ああ……そうだった。本来なら、というか効率のいいメインスキルの取り方を教えなかった俺が悪いんだが、効率の良いメインスキルの取りかたは、武器使用スキルを一つに魔法や補助スキルを三つ、そして生産系のスキルを一つ取るのが無難、というか当たり前なんだ……」


「……はい?」


 なんだかすごい勘違いをしたかもしれない。

 とりあえず解説を要求しておく。


「基本的に武器を一種類って言うだけで戦闘する分には足りるんだ。そして戦闘しやすいように魔法を取ったり、【見切り】とかの補助スキル取ったりすることで序盤が楽になるし、最終的にはそういう補助スキルが助けになるんだ。
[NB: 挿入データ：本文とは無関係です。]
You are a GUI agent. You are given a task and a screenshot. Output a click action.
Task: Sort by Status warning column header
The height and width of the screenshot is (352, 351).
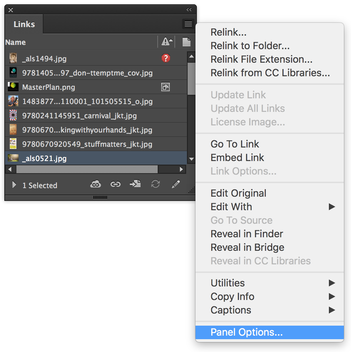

そしてほかの武器が必要になってもサブスキルで取れるし、70%の能力で事足りるから……」


 つまりは、私はすごく無駄のある無駄な選択をしたということだろうか。


「それに、【召喚魔法】は最初は初期装備の《召喚用アイテム袋》の中に入れてるものしか召喚できないから、すごく使い勝手が悪い。そして最終的にもすごく使い勝手は悪い。燃費は悪いし」


 ・・・それはつまり、私は絶対に一般ではありえない選択を二重にしてしまったということだろうか。


「ついでに言うと、その五つの組み合わせは見たことないし、換装師なんていう職業も見たことが無い」


 要するに、兄さんの説明不足が祟った訳だ。


「……兄さん? なんで最初にそれを説明しといてくれなかったんですか?」


「ゆ、結衣!? 落ち着け、謝るから! 謝るからその手元の棒とかナイフとかしまってくれ!」


 問答無用、まずは一発制裁を加えておく。


「……で、私、これからどうするべき?絶対に不遇の状態だよね?」


「はっきり言って、そんな職業前作では見なかったし、今回もまだ一人も見てない!だから俺には分からん!」


 最初から兄を頼りにして進めていくつもりが、いきなり頓挫してしまった。

 誰かほかに換装師はいないものだろうか……。


「だが協力はしよう! 兄として! とりあえず換装師って言うのはどんなアクティブスキル持ってるんだ?」


「アクティブスキル……? ってこれのことかな?えーとね、表示されてるのは・・・召喚魔法って欄に【換装】っていうのがあるよ」


 職業の名前の通りだけど、これ、どういう意味だろう?

 とりあえず使ってみることにした。

 カーソルを合わせると説明がされる。


『アクティブスキルは発動させることを考えながらスキル名を発音することで使用が可能です』


 お知らせにしたがってやってみる。


「【換装】」


 すると、手元に持っていた棒が突然木製の簡素な弓へと変わっていた。


「おお!?」


 驚いたのは兄のほうだ。


「【換装】ってそのまま武器の持ち変えをするスキルなの……。結衣、次は特定の武器をイメージしながら使ってみてくれないか?」

「分かった」


 兄の言うとおりに手元の弓を次は槍に持ち変えるイメージをしながらスキルを発動させる。


「【換装】!」


 フォン、と音がして手元の弓は鉄製の槍へと持ち変わっていた。


「なるほど、つまり【換装】は召喚魔法の一種で、換装師専用のスキルというわけか、道理で見たことが無いはずだ……。結衣、召喚用アイテム袋の中には何が入ってる?」

「えーっとね、アイテム名がたくさん書いてる。《ショートソード》に《ロングソード》に《ショートスピア》に《ブロンズアックス》、《ウッドワンド》と《ハードスティック》に《ショートボウ》に《ハンドガン》が入ってるよ」


「要するに取った武器使用スキルのもの一式か……なんだか凄い職業だな」


 うーんと頭を抱える兄さんはすぐに次の考えにいたったようだ。


「分かった、換装師は臨機応変に武器を【換装】しながら戦う職業だ!」


「そんなの私でも分かってる!」


 ゲームなら頼りになると思ったのだが……、兄さんはどうやらダメダメのようだ。


「とりあえず換装師について情報を集めるというのは無理だろうなぁ、となると後は実際に戦ってみてどうかを見るか。とりあえず前作からのネトゲ仲間を呼ぶからそこで待っていてくれ」


 なんだか【換装】をすることくらいしか分かったことはないような気がするけど、もうやけくそになって兄さんのネトゲ仲間とやらを待つことになった。

 ……どうせ誰も役に立たないって言う展開が読めるけど。